Michela had begun inundating her with phone calls. She wanted to introduce her to Fulvio and show her her little flat. And Flora, each time, would find increasingly fatuous excuses for not going. She sensed that it wouldn’t be good for her. It would set painful ideas whirling in her head. But in the end, such was Michela’s persistence, she’d been obliged to accept an invitation to dinner.
The flat was tiny. And Fulvio was little more than a teenager. But it was cosy, the fire was crackling merrily and Fulvio had cooked a grouper which he had caught out scuba-diving at Turtle Cliffs. It had been an excellent dinner. Fulvio was very affectionate towards his future bride (kissing her, holding her hand) and afterwards they had sat down to watch
Lawrence of Arabia
and eat cantuccini biscuits dipped in vinsanto. Flora had returned home at midnight feeling happy. No, happy is not the right word, calm.
That was what she wanted for this evening. An occasion of that sort.
The dinner with Graziano would be a bit like the one at Michela’s. Except that this time she would have a man all to herself.
On her way past a long freezer she took out a tub of ice cream and was heading for the checkout when she saw Pietro Moroni appear in front of her. He was limping slightly and smiled when he saw her.
‘Hallo, Pietro, what’s going on?’
‘I wanted to talk to you, Miss …’ Pietro heaved a sigh of relief.
At last he’d found her. He had walked past Miss Palmieri’s house but hadn’t seen her car parked there so he had gone down to the village (a nightmare now – he had to sneak about like a spy to avoid meeting Pierini and his gang) but hadn’t found her anywhere and then, just as he was about to return home, he had spotted the Y10 outside the Co-op. He had entered and there she was.

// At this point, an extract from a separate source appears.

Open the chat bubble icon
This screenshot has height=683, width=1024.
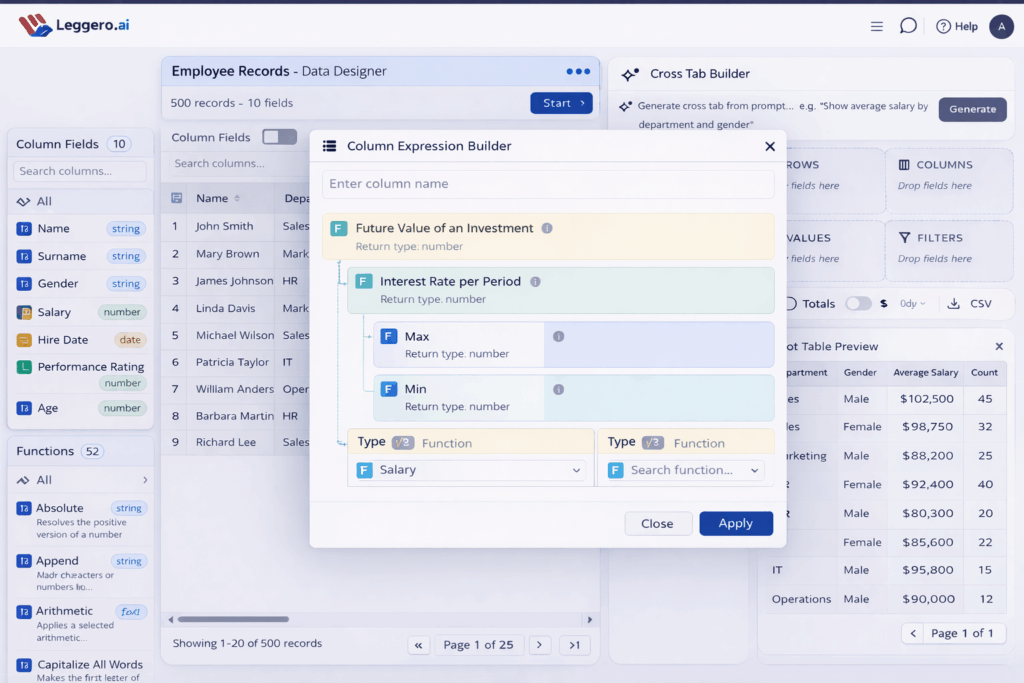tap(907, 26)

‘Why are you limping, have you hurt yourself?’ she asked him in a concerned tone.
‘I fell off my bike, it’s nothing serious,’ said Pietro dismissively.
‘What’s going on?’
It was essential that he explain it clearly, then she would find a solution. He trusted Miss Palmieri. He looked at her and, despite his absorption with what he had to tell her, he noticed that there had been a change in her. Not an enormous one, but there was definitely something different about her. In the first place she had let her hair down, and how thick it was! Like a mane. Secondly she was wearing jeans, and that too was a novelty. He had always seen her in those long black skirts. And then … he didn’t know how to describe it, but there was something strange about her face … Something … no, he couldn’t put his finger on it. Just different.
‘Well, what do want to tell me?’
His mind had wandered off as he looked at her.
Go on, tell her
. ‘My parents won’t come to school to speak to the deputy head and I don’t think my brother will either.’
‘Really? Why not?’
How can I tell her?
‘My mother’s not well and can’t go out, and my father … my father …’

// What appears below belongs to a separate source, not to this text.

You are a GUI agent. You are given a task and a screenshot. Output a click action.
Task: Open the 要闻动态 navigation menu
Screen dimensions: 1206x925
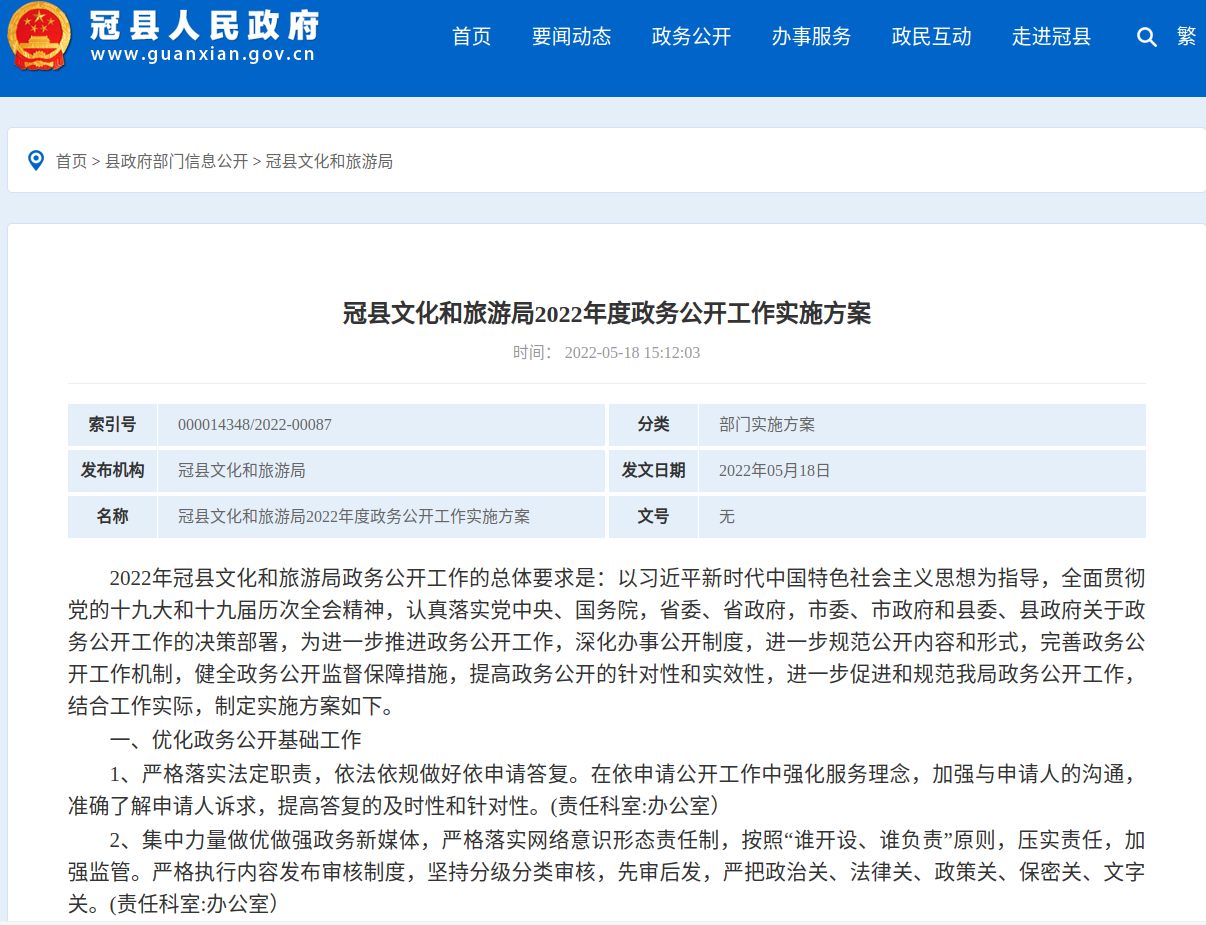coord(571,37)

Tell her. Tell her the truth
. ‘My father said it’s my problem, I caused all the trouble, not him, so he won’t come. And my brother… my brother’s just an idiot.’ He moved closer and asked her, ingenuously: ‘Will they fail me, Miss?’
‘No, they won’t.’ Flora crouched down to Pietro’s level. ‘Of course they won’t. You’re doing well at school, I’ve told you that. Why should they?’